## REQUIREMENT 1
Set down the portion of the article on liberal semantics starting at "Today, the related" and ending at "of Latin America.", copying it word for word.
## REQUIREMENT 2
In the article on liberal semantics, what stance is named as the Liberal Party's hallmark?

Liberal Semantics

The word “liberal” originated in Latin, then made its way into French and from there into English. The Oxford English Dictionary gives this as its primary definition
“Willing to respect or accept behaviour or opinions different from one’s own; open to new ideas.”
However, it also has a political usage as in “the liberal senator from Massachusetts.” This meaning and usage must be relatively new: for one thing, we know that “liberal” was not given a political connotation by Dr. Samuel Johnson in his celebrated dictionary of 1755:
    Liberal, adj. [liberalis, Latin, libėral, French]
1. Not mean; not low in birth; not low in mind.
2. Becoming a gentleman.
3. Munificent; generous; bountiful; not parcimonious.
So when did the good word take on that political connotation? Mystère.
We owe the attribution of a political meaning to the word to the Scottish Enlightenment and two of its leading lights, the historian William Robertson and the political economist Adam Smith. Robertson and Smith were friends and correspondents as well as colleagues at the University of Edinburgh; they used “liberal” to refer to a society with safeguards for private property and an economy based on market capitalism and free-trade. Roberts is given priority today for using it this way in his 1769 book The History of the Reign of the Emperor Charles V. On the other hand, many in the US follow the lead of conservative icon Friedrich Hayek who credited Smith based on the fact that the term appears in The Wealth of Nations (1776); Hayek wrote The Road to Serfdom (1944), a seminal work arguing that economic freedom is a prerequisite for individual liberty.
Today, the related term “classical liberalism” is applied to the philosophy of John Locke (1632-1704) and he is often referred to as the “father of liberalism.” His defense of individual liberty, his opposition to absolute monarchy, his insistence on separation of church and state, and his analysis of the role of “the social contract” provided the U.S. founding fathers with philosophical tools crucial for the Declaration of Independence, the Articles of Confederation and ultimately the Constitution. It is this classical liberalism that also inspired Simon Bolivar, Bernardo O’Higgins and other liberators of Latin America.
In the early 19th century, the Whig and Tory parties were dominant in the English parliament. Something revolutionary happened when the Whigs engineered the passage of the Reform Act of 1832 which was an important step toward making the U.K. a democracy in the modern sense of the term. According to historians, this began the peaceful transfer of power from the landed aristocracy to the emergent bourgeois class of merchants and industrialists. It also coincided with the end of the Romantic Movement, the era of the magical poetry of Keats and Shelley, and led into the Victorian Period and the well intentioned poetry of Arnold and Tennyson.
Since no good deed goes unpunished (especially in politics), passage of the Reform Act of 1832 also led to the demise of the Whig Party: the admission of the propertied middle class into the electorate and into the House of Commons itself split the Whigs and the new Liberal Party emerged. The Liberal Party was a powerful force in English political life into the 20th century. Throughout, the party’s hallmark was its stance on individual liberties, free-markets and free-trade.

## DATASET EXTRACT
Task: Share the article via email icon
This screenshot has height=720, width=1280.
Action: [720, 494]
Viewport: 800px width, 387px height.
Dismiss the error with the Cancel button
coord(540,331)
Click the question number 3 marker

## EXERCISE ANSWER 1
Today, the related term “classical liberalism” is applied to the philosophy of John Locke (1632-1704) and he is often referred to as the “father of liberalism.” His defense of individual liberty, his opposition to absolute monarchy, his insistence on separation of church and state, and his analysis of the role of “the social contract” provided the U.S. founding fathers with philosophical tools crucial for the Declaration of Independence, the Articles of Confederation and ultimately the Constitution. It is this classical liberalism that also inspired Simon Bolivar, Bernardo O’Higgins and other liberators of Latin America.

## EXERCISE ANSWER 2
Its stance on individual liberties, free markets and free trade.